Trapper wrestlers will leave it all on the mat in Iowa

Posted

For seven Northwest College wrestlers the future is now: All the chips they have worked for this long season — every bump, bruise and black eye — is on the table.

Coach Jim Zeigler and seven Trapper qualifiers take to the mats in the NJCAA National Wrestling Championships Friday and Saturday at the Mid-America Convention Center in Council Bluffs, Iowa.

Northwest’s team for nationals consists of Dawson Barfuss (125 pounds), Van Bray (141), Brady Lowry (149), Jate Frost (165), Porter Fox (174), Tyson Carter (184) and Majid Muratov (195).

Fox, a sophomore, is the only Trapper who has wrestled on the national stage. He gained that valuable experience last year.

What will be his approach on this second visit to the cavernous facility on the plains?

“Going out there, not being scared and getting after it offensively,” Fox answered. It will certainly help, he added, to be “more familiar with the arena and the process.”

Bray said he is, “excited to wrestle … excited to get to it.”

“I feel good. Ready to go,” he said. “It should be good.”

Lowry is “right where I want to be” in terms of his mental and physical preparation for the challenge of nationals — and as for where he’s at on the bracket.

“Getting a win at districts helped with my seeding,” he said.

Lowry had a knee injury early in the season and took time off to let it heal. That proved good strategy because he is in good health now, exactly when he needs it most.

“Now I’m back and I feel 100%,” he said.

Carter said he’s “ready to have a good tournament, have some fun and get on the pedestal.”

“I’m ready to wrestle the best I can,” he said.

Job one for Barfuss is to “stay focused” and “do what I need to get done” during this rare opportunity.

Barfuss came to Powell from Bancroft, Idaho, in large part because his brother, Matthew, came before him as a Trapper.

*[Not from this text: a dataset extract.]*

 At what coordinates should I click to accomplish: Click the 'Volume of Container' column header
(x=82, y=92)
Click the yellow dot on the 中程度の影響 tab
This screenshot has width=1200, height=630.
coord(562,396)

“He’s the one that got me to love the sport,” the younger Barfuss said.

Muratov, a redshirt sophomore and native of Uzbekistan, qualified for the Asian Games in his homeland and holds his share of championship medals.

“I feel good, I’m training,” and, he added with a smile, “looking for my new national championship.”

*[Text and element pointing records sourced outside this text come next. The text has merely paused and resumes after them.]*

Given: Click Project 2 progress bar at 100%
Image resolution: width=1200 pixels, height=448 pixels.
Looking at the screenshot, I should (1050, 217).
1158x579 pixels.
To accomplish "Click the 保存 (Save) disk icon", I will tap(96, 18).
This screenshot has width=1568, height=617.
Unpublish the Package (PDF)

As for Frost, coach Zeigler smiled in describing him as “my multi-sport athlete.”

The freshman from Roosevelt, Utah, is also a Trapper rodeo team member. He rides bulls and ropes among his events. Frost holds a PRCA card, competes on the pro rodeo circuit (permitted in collegiate rodeo) and was born to an iconic rodeo family.

Nationals, Frost said, presents “a great opportunity. I’m excited to go.” Frost quickly waved off a question about where he sits on his bracket. “I don’t know, and I don’t need to know.”

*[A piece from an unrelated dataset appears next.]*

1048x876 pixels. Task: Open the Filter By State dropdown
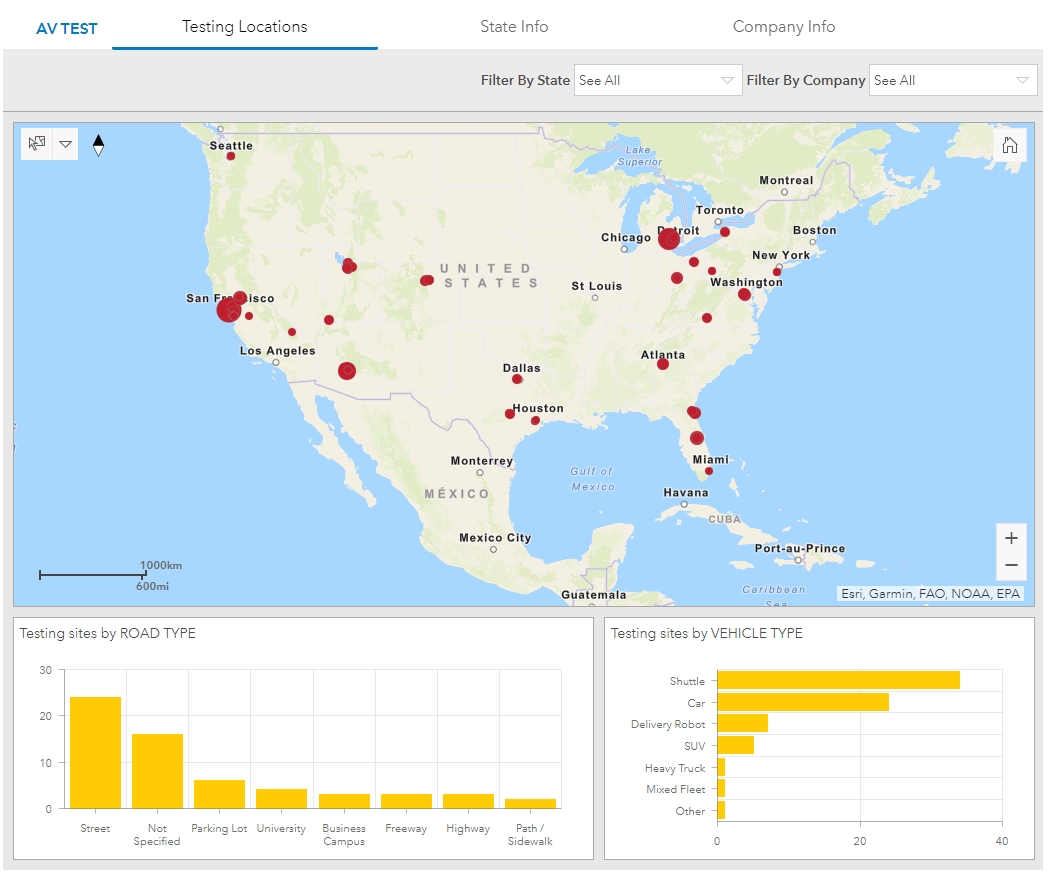[657, 80]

Frost will not turn 19 years old until April 26, but that’s not unusual on this Trapper team. Muratov, 23, is the grand old man of the bunch. The rest of this year’s qualifiers are all younger than 20 and several, like Frost, go to Iowa as 18-year-olds.

Zeigler said that factor makes it doubly important for his kids to get adequate sleep, eat well and tend to “body maintenance.”

In his long tenure as coach, every trip to nationals is different, Zeigler said.

“Every group you take is different. The constant is staying focused,” he said, and “understanding everything you’ve done the whole year comes down to this weekend.”

“We’re healthy. We have no excuses. We’re in the best shape we’ve been in all season,” Zeigler said, which is no small accomplishment given the physical wear and tear inherent in a full-out combat sport.

“We started with 14 guys and we still have 14 now. The only one who beats us, is us,” Zeigler said. “They control their own destiny.”